Posted October 29th, 2009
by Robert Evans (1 comment)

Death…it is the single oldest, most pervasive fear in human history. Since death is an intangible force with no single method of action, we have a tendency to focus the terror that it inspires on the only physical evidence it leaves behind; dead people. Here is your guide to the weirdest death rituals in the world.

7. Fantasy Coffins

Where: Ghana

What It Is: The Ga tribe of coastal Ghana believes that a person’s coffin is their home for eternity. While we tend to see coffins as really expensive boxes for people to rot in, they believe that an elaborate, unique casket is a necessary precursor to a happy afterlife. They pick something central to the person’s lifestyle, like a spinning wheel for a seamstress or a cigarette for a hardcore chain smoker, and build the coffin around that.

If We Did Things This Way: About 90% of coffins would be either MP3 players or cell phones. High school kids would either get ostentatious, borderline sacrilegious crucifixes or big fat joints, depending on whether or not they were religious nutjobs or dumbass teen stoners. What’s better than getting cremated with a ton of blow and people actually paying for it?

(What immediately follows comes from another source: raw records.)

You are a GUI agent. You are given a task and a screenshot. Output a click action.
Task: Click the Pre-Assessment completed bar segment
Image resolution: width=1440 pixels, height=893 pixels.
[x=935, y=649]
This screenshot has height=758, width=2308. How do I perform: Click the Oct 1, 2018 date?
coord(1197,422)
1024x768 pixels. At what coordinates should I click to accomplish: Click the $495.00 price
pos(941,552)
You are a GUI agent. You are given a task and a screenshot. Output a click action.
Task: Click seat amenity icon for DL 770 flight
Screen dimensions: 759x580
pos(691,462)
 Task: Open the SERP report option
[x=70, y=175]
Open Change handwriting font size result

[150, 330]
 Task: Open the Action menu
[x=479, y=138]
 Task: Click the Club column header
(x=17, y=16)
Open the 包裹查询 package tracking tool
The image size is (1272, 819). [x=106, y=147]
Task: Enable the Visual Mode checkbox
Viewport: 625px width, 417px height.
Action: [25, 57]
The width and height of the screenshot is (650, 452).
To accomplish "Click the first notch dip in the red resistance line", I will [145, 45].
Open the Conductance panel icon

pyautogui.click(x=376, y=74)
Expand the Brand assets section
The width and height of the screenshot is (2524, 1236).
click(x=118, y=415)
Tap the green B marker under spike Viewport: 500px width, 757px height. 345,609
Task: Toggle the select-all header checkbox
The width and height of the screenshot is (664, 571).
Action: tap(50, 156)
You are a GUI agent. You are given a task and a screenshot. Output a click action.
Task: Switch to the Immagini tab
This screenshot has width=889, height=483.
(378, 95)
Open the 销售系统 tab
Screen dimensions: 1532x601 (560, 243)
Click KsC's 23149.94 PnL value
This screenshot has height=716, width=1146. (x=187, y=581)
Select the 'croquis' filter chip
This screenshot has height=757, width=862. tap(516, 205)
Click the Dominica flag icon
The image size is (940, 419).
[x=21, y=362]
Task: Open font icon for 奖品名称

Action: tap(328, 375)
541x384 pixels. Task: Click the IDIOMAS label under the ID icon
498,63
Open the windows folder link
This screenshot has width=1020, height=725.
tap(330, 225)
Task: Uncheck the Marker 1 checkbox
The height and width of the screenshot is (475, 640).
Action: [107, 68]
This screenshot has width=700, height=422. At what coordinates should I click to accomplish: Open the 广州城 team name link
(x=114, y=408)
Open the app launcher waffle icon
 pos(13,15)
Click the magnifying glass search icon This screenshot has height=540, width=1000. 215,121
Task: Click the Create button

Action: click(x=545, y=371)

6. Chinese Stripper Funerals

Where: China…read the header!

What It Is: In Chinese culture, having a metric assload of people show up for your funeral isn’t just a status symbol. The more people who show up for your funeral, the better luck your family will have in the years to come. While having oodles of people come to see you off to the great beyond is important, whether or not any of those people knew you isn’t.

It is a universal fact that nothing gets people in seats like huge, gorgeous tits. Take this, for example:


Case in point.

That’s why the Chinese have taken to hiring strippers and ‘exotic dancers’ for their funeral processions. (http://news.bbc.co.uk/2/hi/asia-pacific/5280312.stm) Despite the fact that it’s technically illegal, the practice still flourishes. It doesn’t matter if you’re a dirt poor farmer or a wealthy businessman. If your family cares, they’ll hire pretty ladies to wiggle their meat-melons at the crowd. It’s a good thing.


In China, the Funeral Erection is a sign of respect, not a precursor to social ostracism.

If We Did It Here: Here in the Land of the Free, people wouldn’t get prosecuted for hiring funeral strippers. God bless America, and her flesh-tone mountains majesty. For once our homeland gets something right.

5. Buddhist Sky Burials

Where: Tibet

What It Is: The Buddhists believe in being one with nature and all that hippy bullshit. While we prefer to pump our dead friends up with chemicals and stick them in non-biodegradable containers, they try to make sure their remains go back into the circle of life. It’s a perfectly rational position to take; decay is a natural and necessary part of the natural order of things.

But it’s also really gross, and so are Buddhist sky burials. If the phrase ’sky burial’ made you imagine hang-gliding corpses, you’re about to be very disappointed.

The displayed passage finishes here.